People who’ve both spent time in academia and AI seem to believe that things could change faster than outsiders expect.
Jared Kaplan, co-founder of Anthropic and former theoretical physicist, has made a striking prediction: there’s a 50% chance that theoretical physicists will mostly be replaced by AI within two to three years. His forecast suggests that AI systems will soon generate papers rivaling the work of luminaries like Nima Arkani-Hamed and Ed Witten—essentially autonomously.
“I would give like a 50% chance that in two or three years, theoretical physicists will mostly be replaced with AI,” Kaplan said in an interview. “Brilliant people like Nima Arkani-Hamed or Ed Witten, AI will be generating papers that are as good as their papers pretty autonomously.”

From Physics to AI: A Brain Drain Story
Kaplan’s credentials lend weight to his assessment. As a doctoral student at Harvard University in the 2000s, he worked alongside renowned theorist Nima Arkani-Hamed, helping to open new directions in amplitude research that physicists actively pursue today. After completing his PhD in Physics from Harvard (2005-2009) and a postdoctoral position at SLAC National Accelerator Laboratory (2009-2013), Kaplan eventually became a professor at Johns Hopkins University in 2012.
But in 2019, he left academia entirely. His reason? AI’s trajectory seemed too consequential to ignore.
“I started working on AI because it seemed plausible to me that AI was going to make progress faster than almost any field in science historically,” Kaplan explained. He viewed AI as potentially “the most important thing to happen while we’re alive, maybe one of the most important things to happen in the history of science. And so it seemed obvious that I should work on it.”
This brain drain appears to be real and accelerating. Kaplan joined OpenAI as a research consultant in 2019 before co-founding Anthropic, the company behind the Claude chatbot, where he continues to shape the frontier of AI development.
The Implications for Long-Term Planning
Kaplan’s prediction carries stark implications for how we think about scientific infrastructure and planning. When asked about the future of particle physics, he suggested that traditional long-term planning may be obsolete.
“I think that it’s kind of irrelevant what we plan on a 10-year timescale, because if we’re building a collider in 10 years, AI will be building the collider; humans won’t be building it,” he said. “So planning beyond this couple-year timescale isn’t really something I think about very much.”

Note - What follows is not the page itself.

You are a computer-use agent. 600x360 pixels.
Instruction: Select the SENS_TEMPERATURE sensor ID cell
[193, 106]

A Broader Pattern Among AI Leaders
Kaplan’s timeline aligns with increasingly aggressive predictions from other AI leaders who’ve witnessed the technology’s rapid advancement firsthand.

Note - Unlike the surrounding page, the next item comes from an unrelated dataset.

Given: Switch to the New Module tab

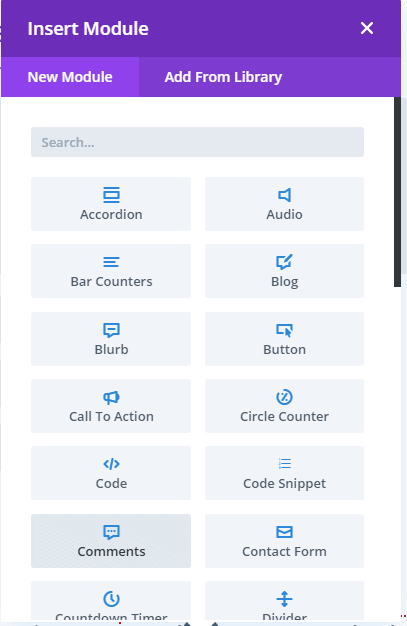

Anthropic CEO Dario Amodei recently suggested that AI could compress 100 years of scientific progress into just 5-10 years. Google DeepMind’s David Silver believes AI mathematicians could fundamentally transform mathematics as a field. DeepMind co-founder Demis Hassabis has argued we could solve all diseases within 10-15 years through AI. Even former Google CEO Eric Schmidt recently predicted that AI could create superhuman mathematicians and coders within 1-2 years.
What distinguishes these predictions from typical tech hype is the credentials of those making them. These aren’t peripheral observers—they’re people building the technology, many with deep scientific backgrounds who understand both the domains being disrupted and the capabilities of current AI systems.
Questions That Remain
Kaplan’s 50% probability leaves substantial uncertainty. Will theoretical physics truly be automated within 2-3 years, or will the field prove more resistant to AI disruption than anticipated? Can AI systems truly match the creative intuition of elite physicists, or will they serve as powerful tools that augment rather than replace human researchers?
The timeline is aggressive, even by the standards of AI’s recent acceleration. Yet coming from someone who walked away from a successful physics career to work on AI, the prediction demands serious consideration.
If Kaplan is even partially correct, the implications extend far beyond physics. The question isn’t whether AI will transform scientific research, but how quickly—and whether our institutions, funding models, and educational systems can adapt in time.
For now, theoretical physicists have at least a couple of years. After that, according to one of their former colleagues, all bets are off.